Similar to the shape however, with a different size, eleven inches in size, Funko launched in the year 2012 another amazing line known as Vinyl Invaders. These gorgeous toys have the same essence as the Shogun figures, however, they don’t come with the launcher guns that are spring loaded.

The selection is limited We only have The Kiss Demon Robot, common and chase, as well as Batman Robot in six variants. For those who are looking for treasure The three Technicolor Batman variants are loose however they are restricted to just six pieces and they are all signed and signed by Brian Mariotti.

The acclaim that the popular 1966 Batman TV show throughout America United States, brought us an abundance of Batman-related toys that were launched during the 60s and the 1970s. The series was popular in Japan in the same period too, releasing distinctive and colorful models of the Caped Crusader.

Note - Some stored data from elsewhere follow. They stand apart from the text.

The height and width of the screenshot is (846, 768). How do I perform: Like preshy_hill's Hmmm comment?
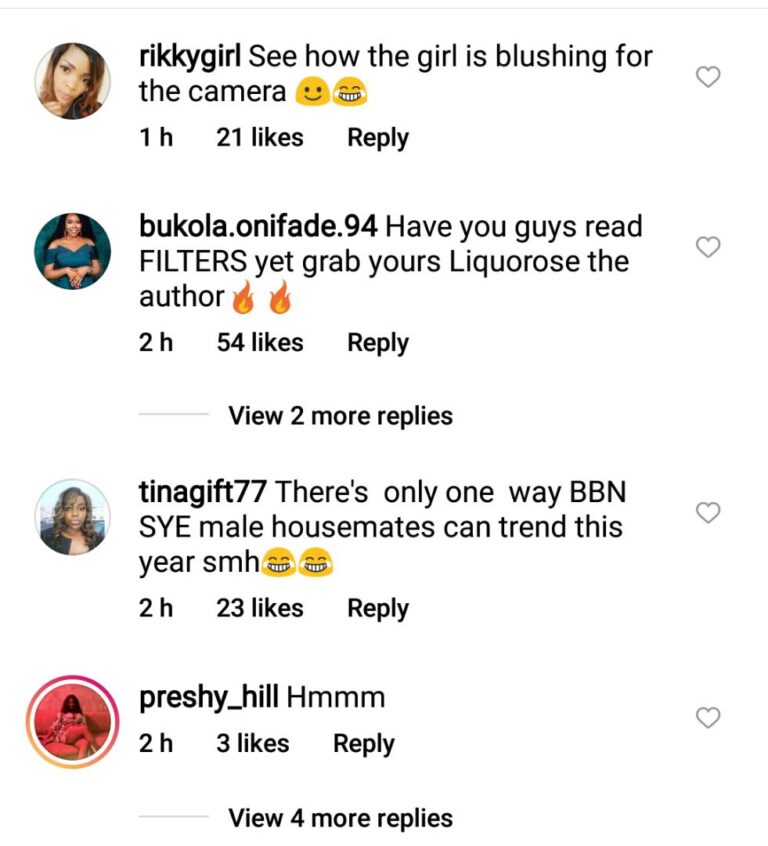pos(708,718)
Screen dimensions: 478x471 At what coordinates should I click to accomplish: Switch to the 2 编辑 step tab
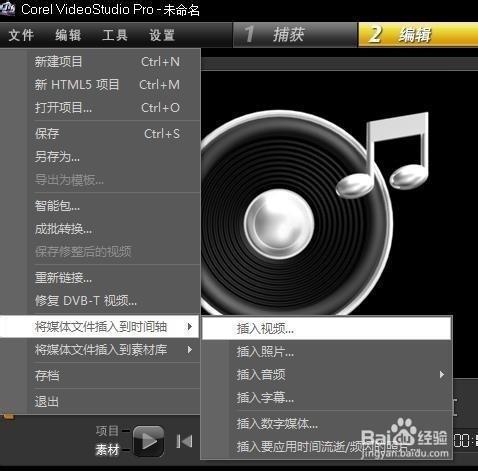tap(418, 35)
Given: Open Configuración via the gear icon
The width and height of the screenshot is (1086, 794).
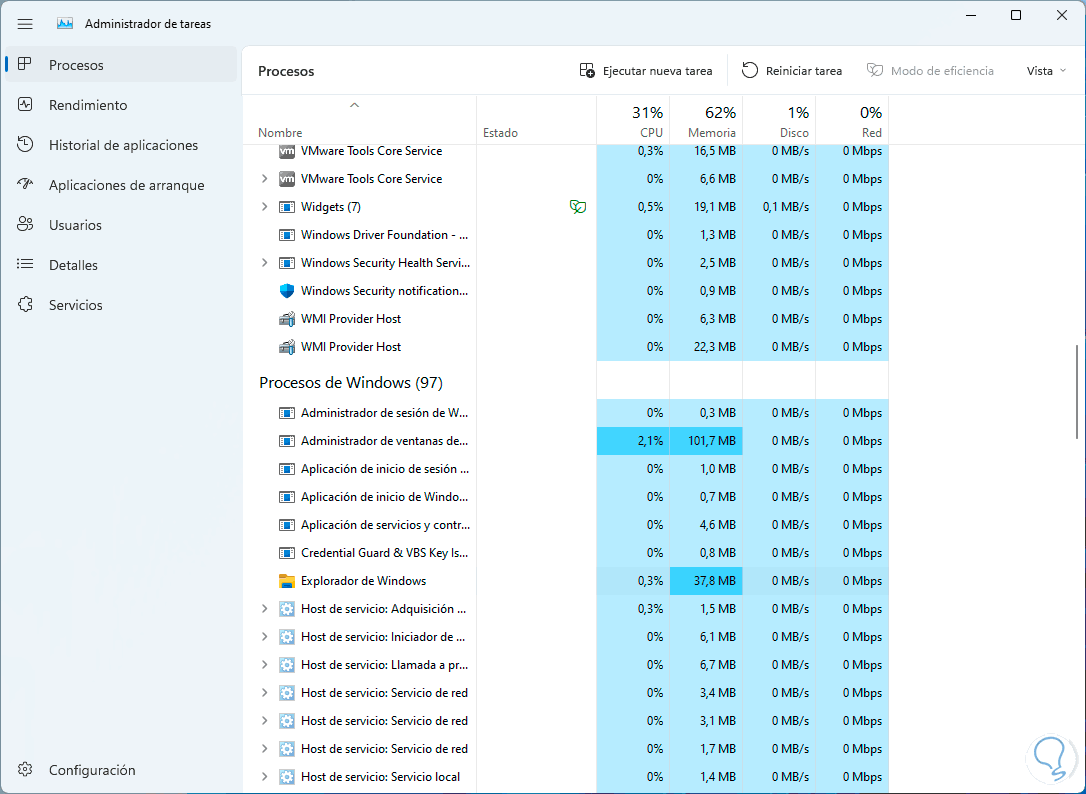Looking at the screenshot, I should pos(26,770).
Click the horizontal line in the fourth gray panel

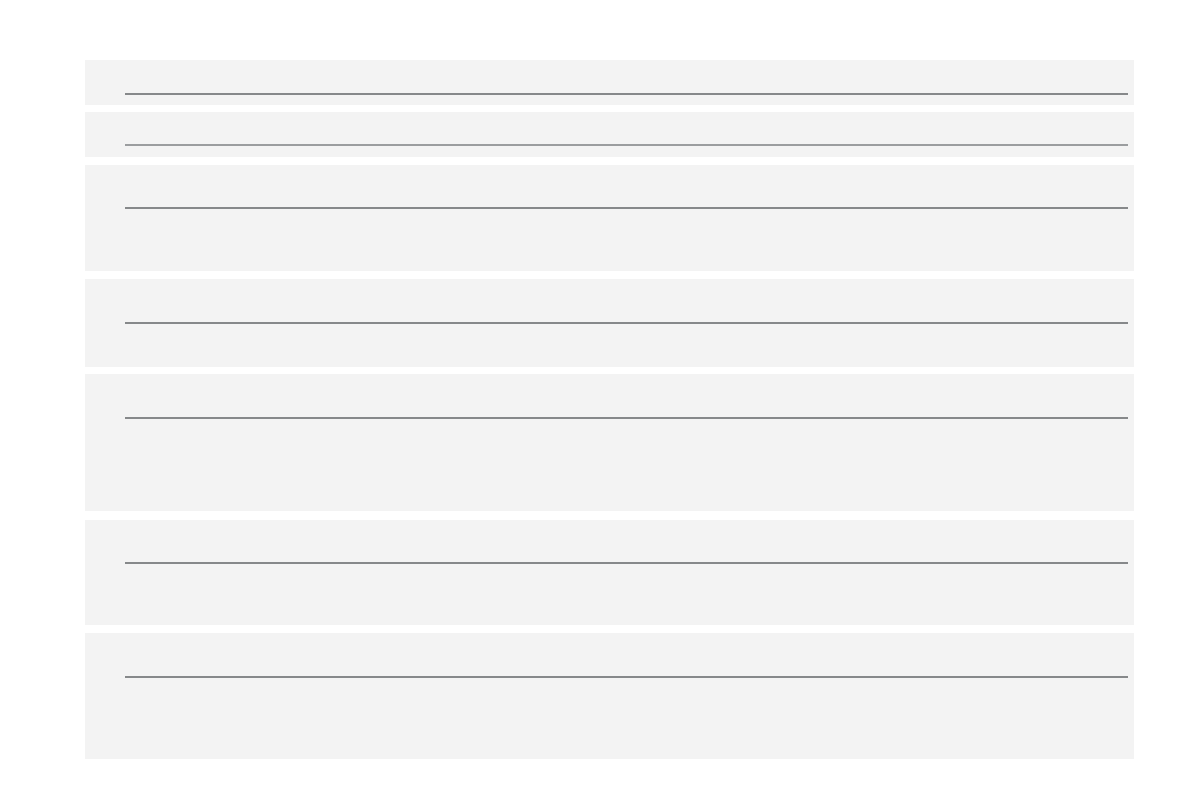(625, 323)
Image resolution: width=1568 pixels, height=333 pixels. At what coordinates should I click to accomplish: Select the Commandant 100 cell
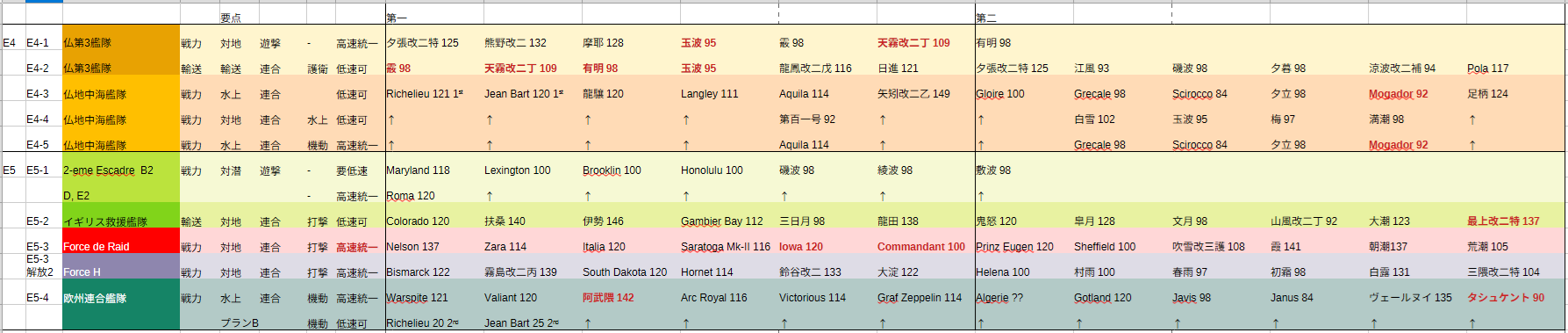coord(925,247)
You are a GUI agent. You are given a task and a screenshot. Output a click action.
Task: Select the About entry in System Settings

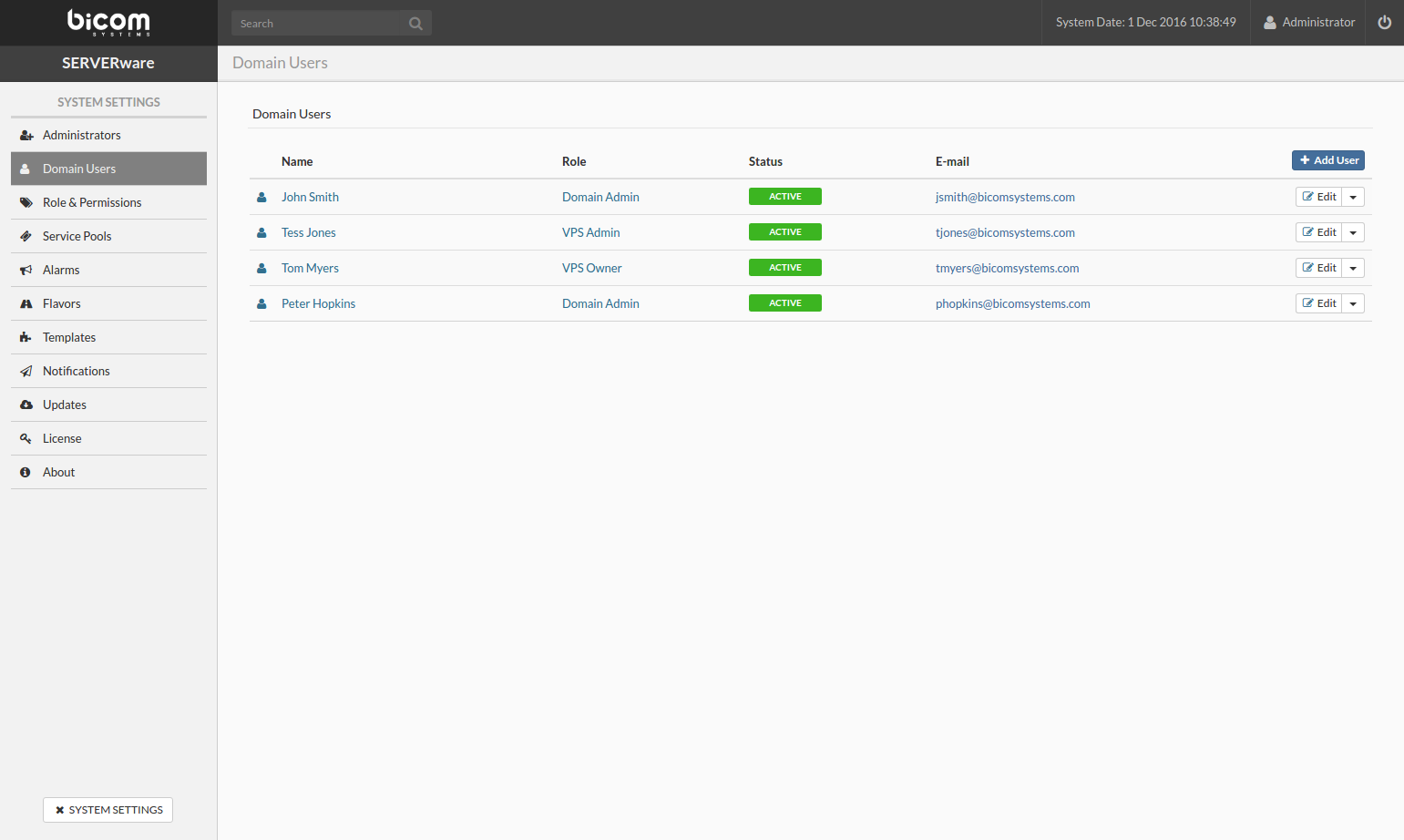pyautogui.click(x=58, y=472)
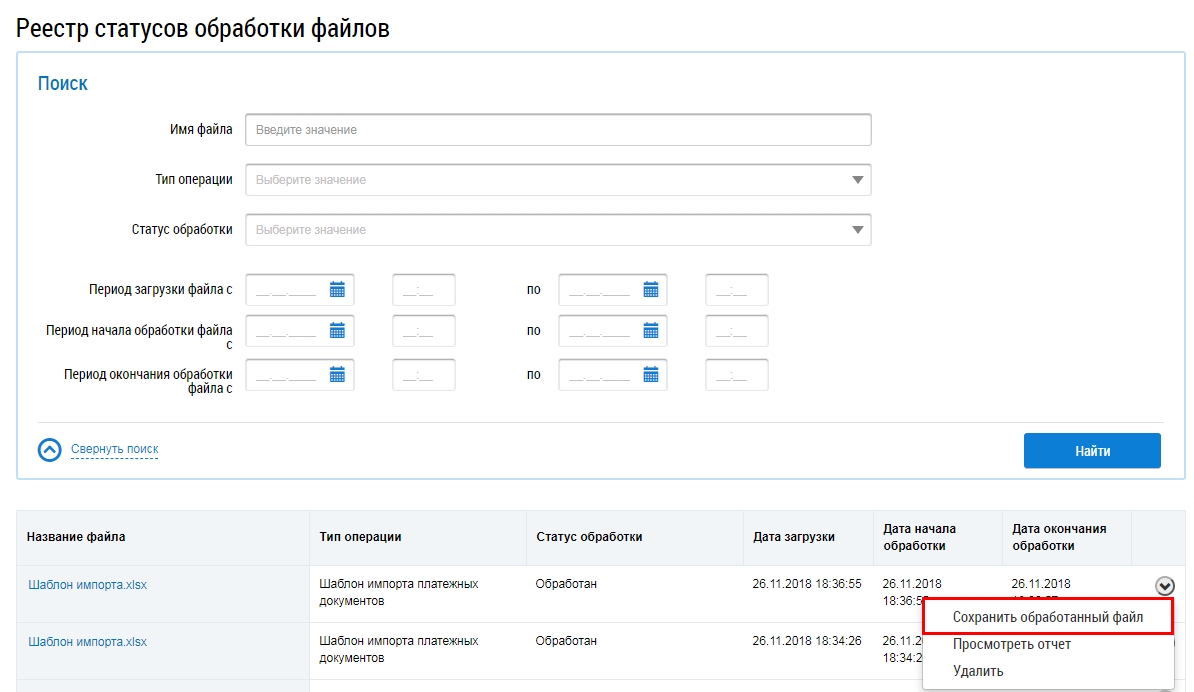The image size is (1194, 692).
Task: Open calendar for processing end period from-date
Action: point(337,375)
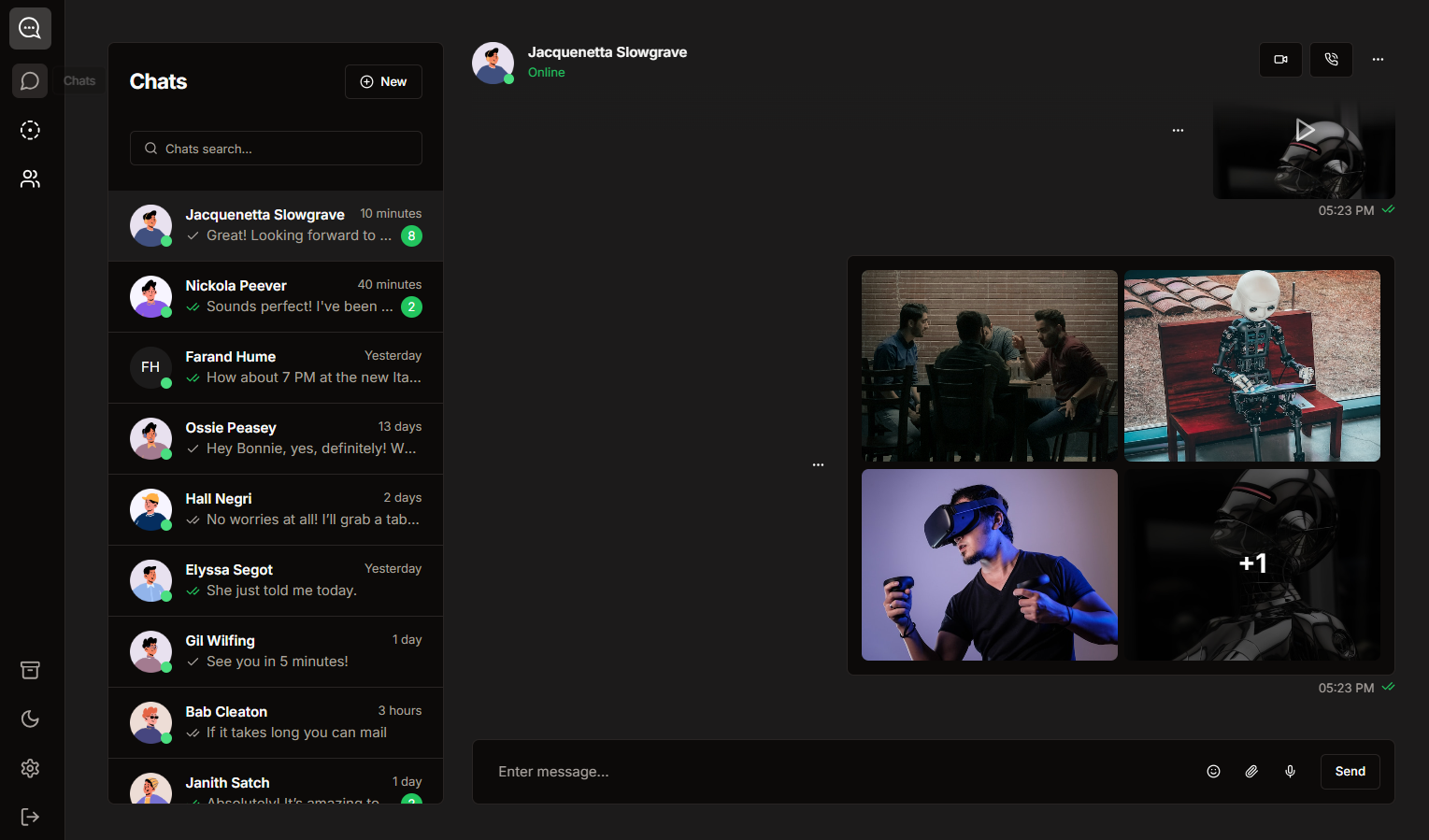The width and height of the screenshot is (1429, 840).
Task: Open the conversation header options menu
Action: 1377,59
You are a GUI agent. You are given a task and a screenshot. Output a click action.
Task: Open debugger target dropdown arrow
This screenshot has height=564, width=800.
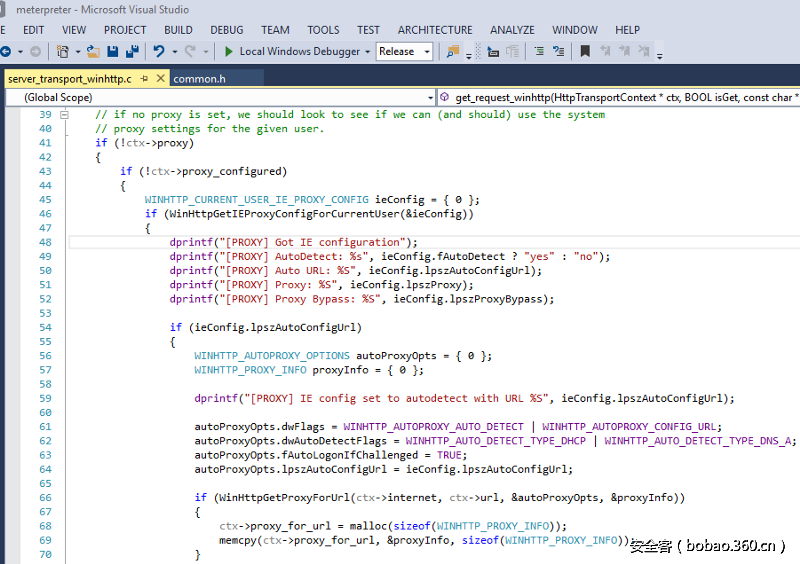(367, 51)
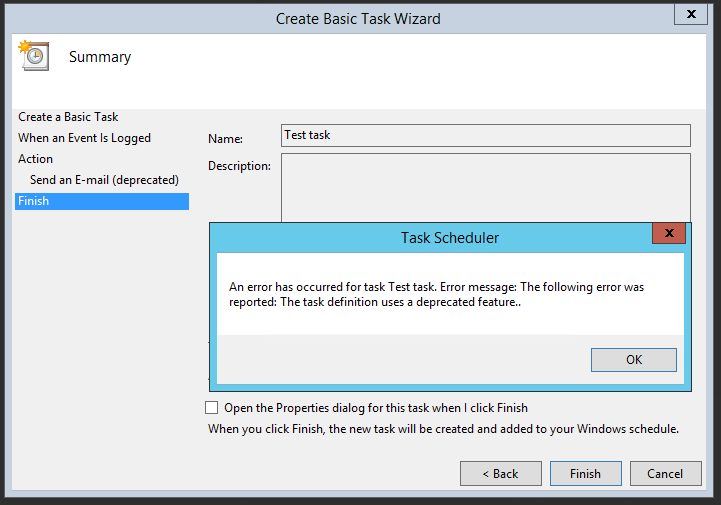Image resolution: width=721 pixels, height=505 pixels.
Task: Click the Description label
Action: pyautogui.click(x=239, y=166)
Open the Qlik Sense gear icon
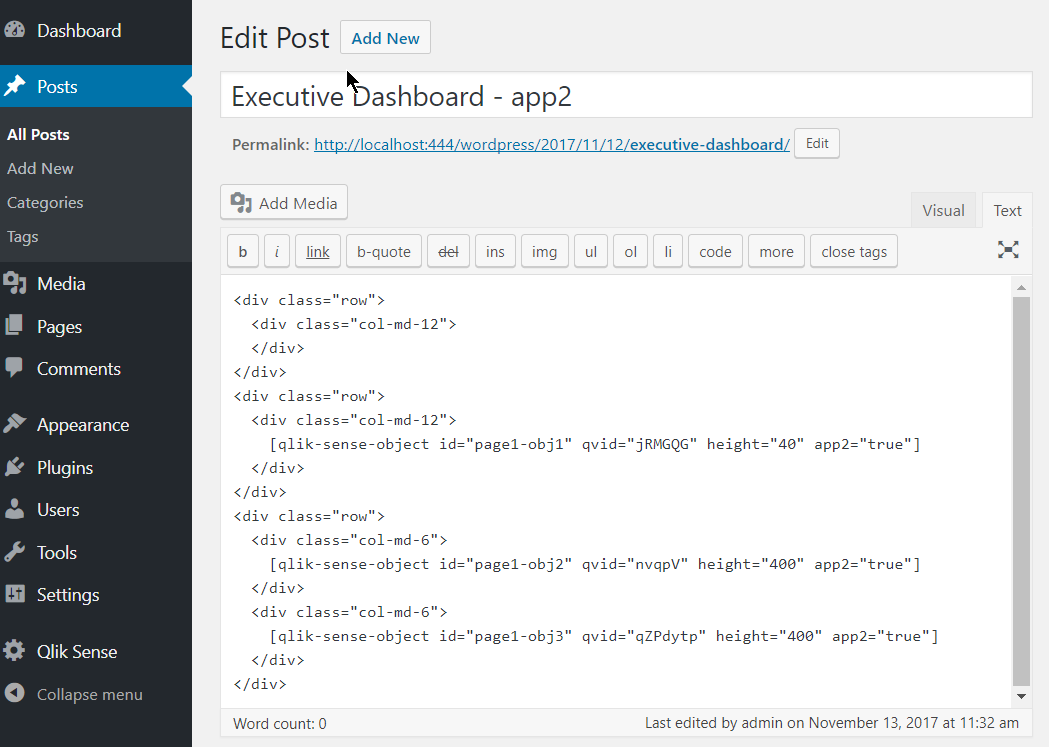The image size is (1049, 747). [15, 651]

It is therefore not uncommon that Funko created items that were based on those Japanese Batman models. One of the most impressive, according to its catalogue, is the Batmobile in the form of a Wacky Wobbler Bobble Car, Pop! Rides, Ridez and Action Figure Set versions, which revive the look of Japanese Batman vintage toys of the 1960s and 1970s. Packaging of these Batmobile action figures shows the details of an old-fashioned style and the illustrations are stunning, and complete the tribute by using Japanese writing.

It’s hard to tell whether Funko will be able to surprise us with brand new figures inspired from The Land of the Rising Sun toy market however, we do have plenty of things to look through, essential sets of Funko collectibles that will bring the tradition of Japanese old-fashioned toys into our collection.